Extracted records:
____________

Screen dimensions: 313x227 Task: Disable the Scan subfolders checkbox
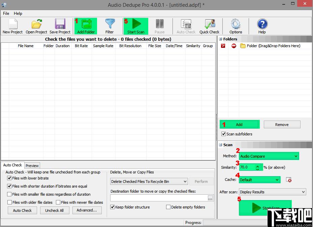pyautogui.click(x=223, y=134)
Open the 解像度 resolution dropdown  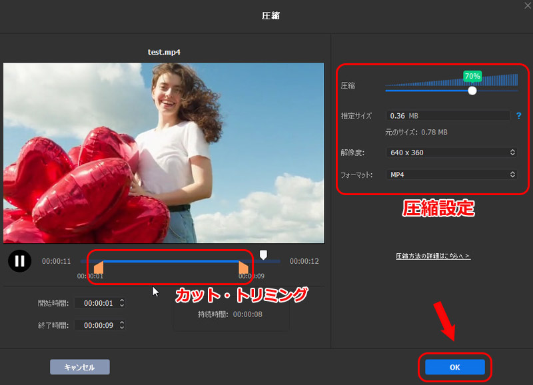click(x=451, y=153)
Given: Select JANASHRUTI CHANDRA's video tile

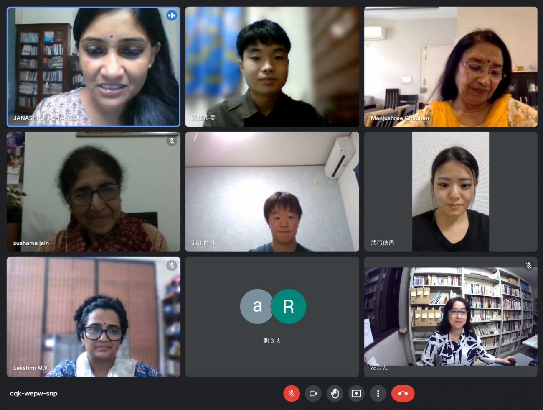Looking at the screenshot, I should [94, 67].
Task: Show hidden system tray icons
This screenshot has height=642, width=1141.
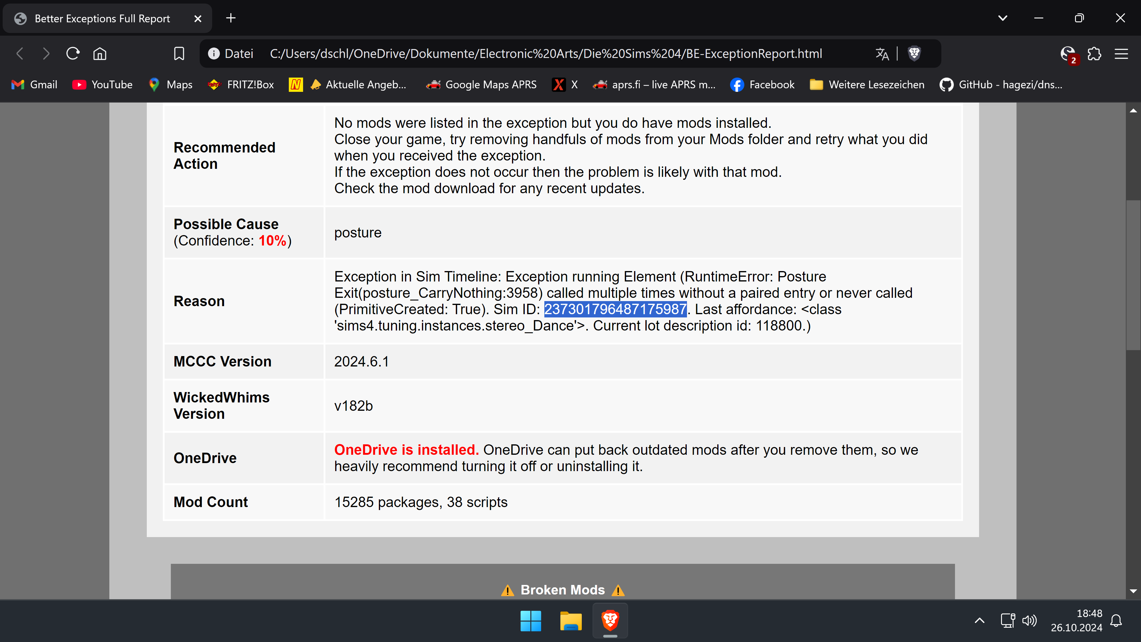Action: [980, 620]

____________

TASK DIRECTIONS:
Copy the entries verbatim from the line containing "Task: Show hidden system tray icons" through the last line of the entries, both ends included, and omit the pictures.

ANSWER TO THIS EXERCISE:
Task: Show hidden system tray icons
This screenshot has height=642, width=1141.
Action: [980, 620]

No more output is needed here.